Nowt but a fleeting thing: film screening and Q&A
A live screening and Q & A of ‘Nowt But a Fleeting Thing’ with Director Dom Bush and Cumbrian farmers and conservationists Adam Crowe and Helen Rawlinson. The film, released in 2019, was jointly commissioned by Guardian Documentaries and Joseph Rowntree Foundation and tells the story of Adam, Helen and Adam’s dad Raymond as they navigate the challenges of farming in a changing world.

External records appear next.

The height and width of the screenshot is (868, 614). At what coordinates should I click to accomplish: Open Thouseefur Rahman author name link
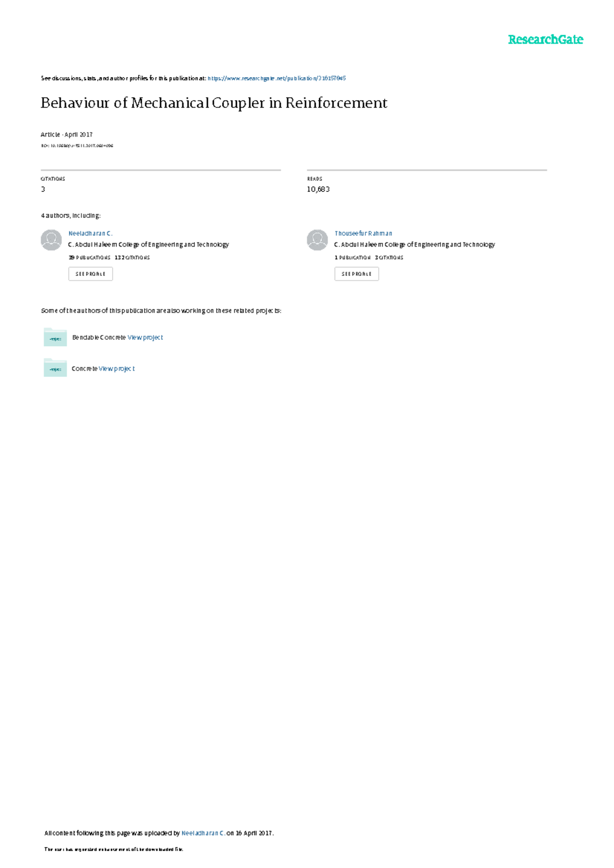coord(363,233)
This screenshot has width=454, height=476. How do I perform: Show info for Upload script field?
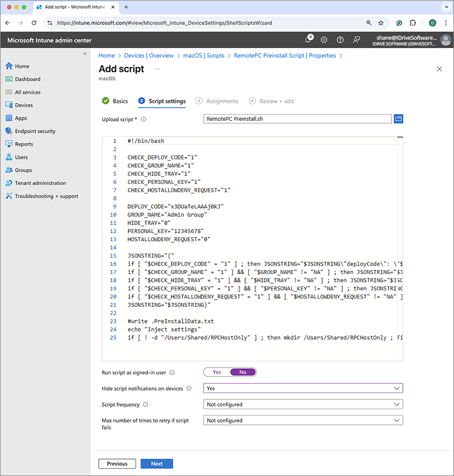click(x=144, y=119)

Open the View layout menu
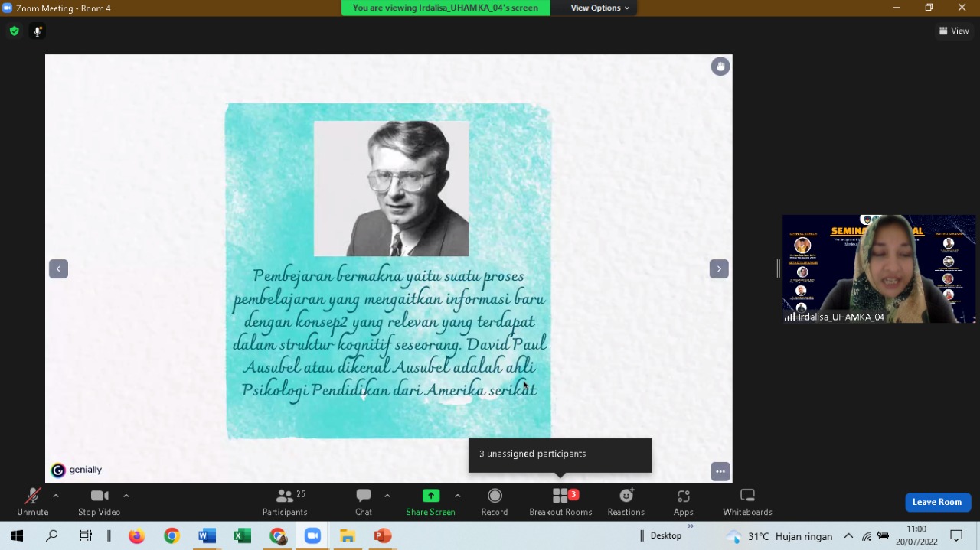[954, 31]
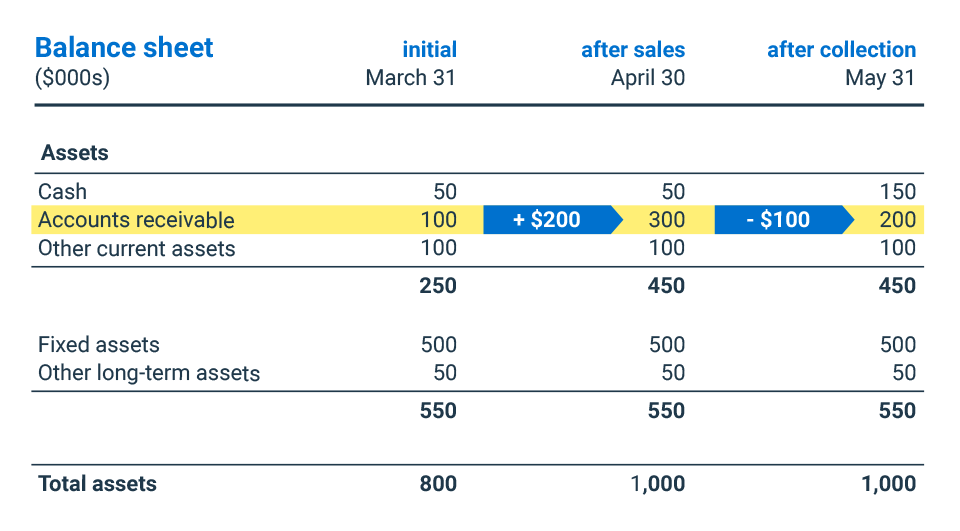The width and height of the screenshot is (960, 531).
Task: Select the May 31 Cash value 150
Action: 897,191
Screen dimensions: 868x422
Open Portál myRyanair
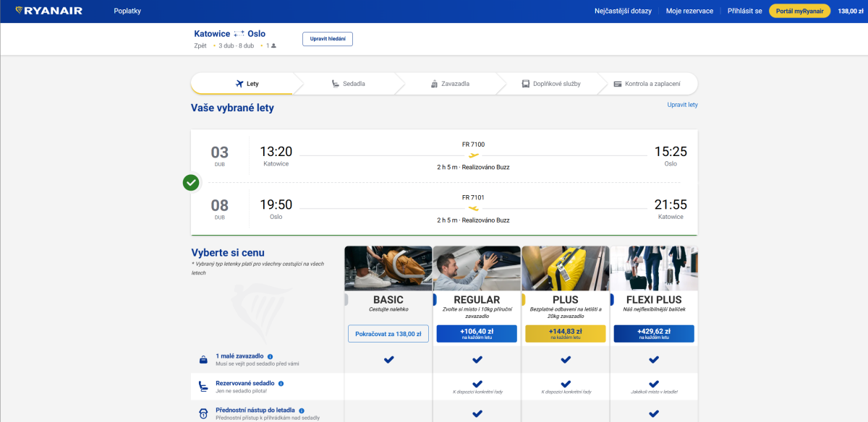tap(799, 11)
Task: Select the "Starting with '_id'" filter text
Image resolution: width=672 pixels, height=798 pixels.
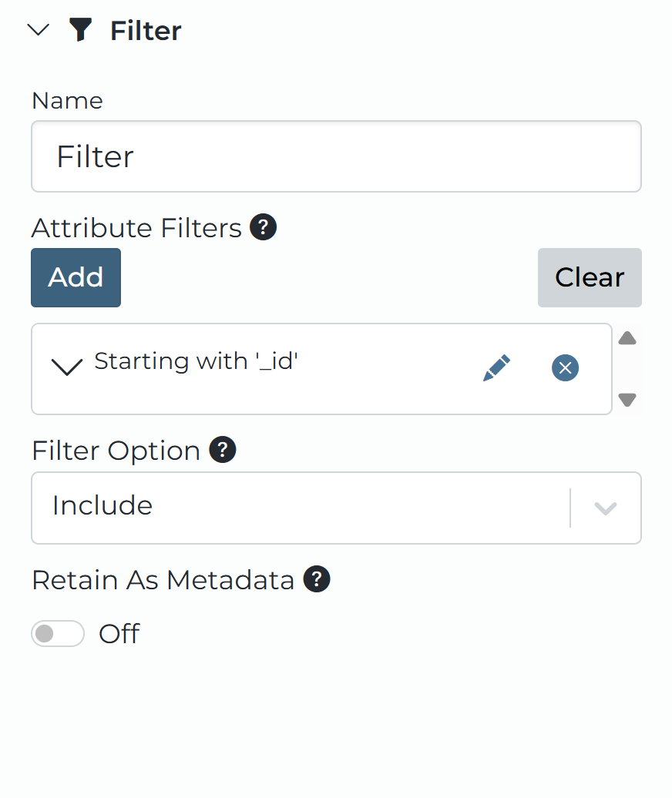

Helen Rawlinson and Adam Crowe started their flock of Devon Closewool sheep in late 2017 as a first move into farming, with the help of a loan from the Jason Kanabus Foundation (via Cumbria Farmer Network) and a grant from the Henry Plumb Foundation. They also have a small herd of cows. They are graziers of damson and apple orchards and a limestone grassland nature reserve and have a short term tenancy on 7 hectares of meadow and pasture in South Cumbria. They try to blend direct sales of farm produce with land management for nature conservation – it’s not simple! Helen and Adam are also often helped by Sam, their one year old, and wonder how other farming families make it look so easy. Alongside Helen is Countryside Officer for Arnside & Silverdale AONB and Adam works between the rented family farm and a long-running conservation grazing business, part of which he will take on as a share-farmer in 2021.
Dom Bush was brought up on a smallholding in northern Cumbria and is closely connected to the landscape and traditions of the rural northwest. He set up Land & Sky Media in 2011 to make films that explore an instinctive bond to the land. After becoming a fixture of the adventure and mountain film industry, Dom continues to develop his work in creative and social documentary. Dom’s most recent commission for Guardian Documentaries, ‘Nowt But a Fleeting Thing’ explores the pressures of traditional hill farming in South Cumbria and was released in 2019. His films have been screened throughout the UK festival circuit and abroad, winning many awards, and broadcast on Channel 4 and All4.